470 rifles of the Seventh Cavalry of the United States Army surrounded the native encampment of 106 unarmed warriors with their women and children. Further back on the high ridges and bluffs, four heavy repeating Gatlin guns were emplaced in the pre-dawn darkness as planned. Then at the first sign of daylight, the Army Commander gave the order to assemble all adult male Lakota to the center for talks. The trusting Mniconjou men went along as asked, since the afternoon of the day before, the soldiers had issued them rations of bacon, beans, hard tacks and coffee, more to lull them into cooperating on this cold and dangerous morning. The talks for disarming the camp quickly became arguments into shouting matches. At the same time, some soldiers ransacked the wagons of the Lakota, scattering their belongings,searching for guns, knives and any tools that may be used as weapons. Shouting became shoving as fear drove the combined, chaotic actions of the several hundred soldiers and Lakota men, women and children. And in panic the first trigger was pulled.

The Lakota had never known such insane and total warfare as to include the killing of women and children.

Aided by several media, first by the sense impressions of the courageous Alive War Bonnet, and her oral history, later written down by her son, we can read the words raw and rare of these final actions.

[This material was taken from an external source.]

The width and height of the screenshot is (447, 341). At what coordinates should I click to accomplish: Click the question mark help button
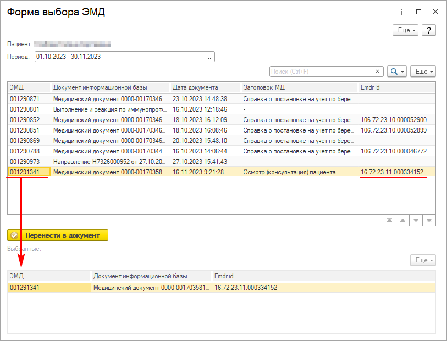[x=428, y=30]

Also aided by black and white photography ironically by an unknown cavalryman, through slide projection onto the unpainted surface, there by pencil sketches then lastly by acrylic polymer painting, we can see the pale, fosty face of Spotted Elk (Bigfoot), drained of blood, all the blood iced and covered by snow, arms in reverse akimbo. In a half sitting not reclining position, Spotted Elk in his last moments struggled to get up surely to help the lady and baby at his side. The lady now frozen, partly in her own blood, is helpless to her child. Her baby, her right forearm bloodied may be from a small caliber bullet hold on her mother's bleeding, is crawling away, finally giving in, to freeze and to die.

Both the painting and the words make clear the final sacrefice paid by the Mniconjou. For them, an everlasting memory is imprinted in the blood of their direct descendants who live on the Cheyenne River Reservation today. For, by the unsuspecting death by withering point-blank fire, these innocent children, brave ladies and gallant men brought an uncertain peace, but peace nevertheless, to the rest of the continent's nations. This was long, long before this country's atrocities.

But do not speak to the Mniconjou Lakota of programs, of concentration camps and of final resolutions. We have endured and will continue our spiritual relationship with this land forever.